Mother May I Dine With Danger?
The Homegrown Revival kicks off its fall season at Austin Open Room
By Melanie Haupt,
6:05AM, Thu. Sep. 13, 2012
"Raw, Wild, and Unpasteurized" was the theme for Saturday night's al fresco dinner hosted by Sonya Cote and David Barrow, with proteins sourced by Tink Pinkerton and tunes by DJ Chinocasio.
Now, I'm not really one to go in for wild game and unpasteurized foods, having internalized a healthy fear of being poisoned from an early age. But the combination of this being my first Homegrown Revival dinner and the unauthorized nature of the event goosed my interest, so down to the Open Room I went, having warned my husband to have bail money at the ready. I mean, we were going to be eating RAW GOAT MILK, people. In public, no less! Have we no shame?
After a happy half-hour of socializing, the 20 or so of us Revivalists were encouraged to seat ourselves at the aluminum picnic table so that the wild rumpus could start. And, quite frankly, the dinner could have ended after the first course because Cote absolutely nailed it with the wild-caught yellow catfish that gamesman Tink Pinkerton caught out of the Brazos river. Lightly breaded in a locally sourced cornmeal and given a bit of kick with some cayenne, the catfish was moist and pillowy, with a light, clean taste that spoke to the fish's all-live diet. (Yellow catfish aren't bottom feeders and, unfortunately, are not commercially available.)

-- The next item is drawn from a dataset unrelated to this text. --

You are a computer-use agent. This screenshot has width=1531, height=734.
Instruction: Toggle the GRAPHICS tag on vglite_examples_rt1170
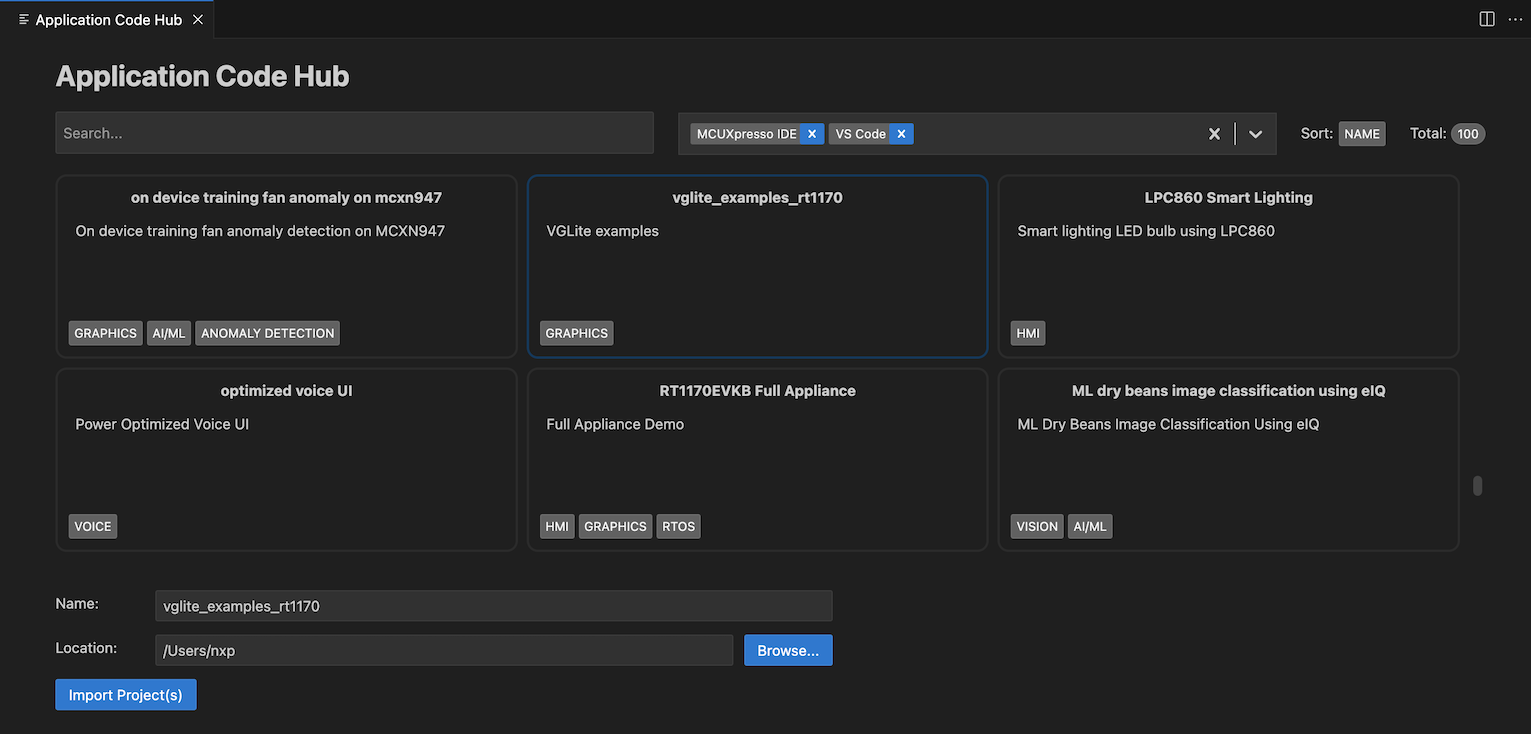(x=576, y=333)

The next course comprised a chilled gaia melon and cucumber soup, which was followed by a heaping mound of wild greens hiding little gems of foraged figs from Windy Hill farms, accompanied by a complement of grilled dove quarters. (Here I will admit I succumbed to my fear of wild things and only ate a few bites. They were delicious, but all I could think of was bird flu. Yes, I know I'm crazy. I am also filled with regret because I was the only one who didn't suck the bones clean on those little birdies and to my knowledge, none of my fellow diners have been struck down with any form of avian affliction.) The centerpiece of the meal was a rack of sliding-off-the bone smoked goat ribs and a mountain of polenta points. The goat was tasty, if a little mild in flavor (but nothing a dab of homemade barbecue sauce couldn't remedy), and the polenta was smoky and creamy and a lovely, light counterpoint to the tender ribs.
Unfortunately, I had to excuse myself from the dinner after the main course, but Chef Cote was kind enough to give me a bite of the goat milk ice cream I'd be missing out on during the dessert course. I was shocked at how mild and sweet and decidedly not-goaty it was. Further proof that Sonya is a magician of the highest order. (Or just really knows her stuff when it comes to sourcing the freshest, yummiest ingredients.)
In retrospect, the Open Room was the perfect place to host a gathering like this, where strangers meet to break bread and bond over the food. It was also the perfect night to say goodbye to summer and turn our attention toward fall and its bounty, which the Homegrown Revival will celebrate through a fresh series of monthly dinners. The next one takes place October 3 at Johnson's Backyard Garden as part of SXSW Eco. Check their homepage for more details.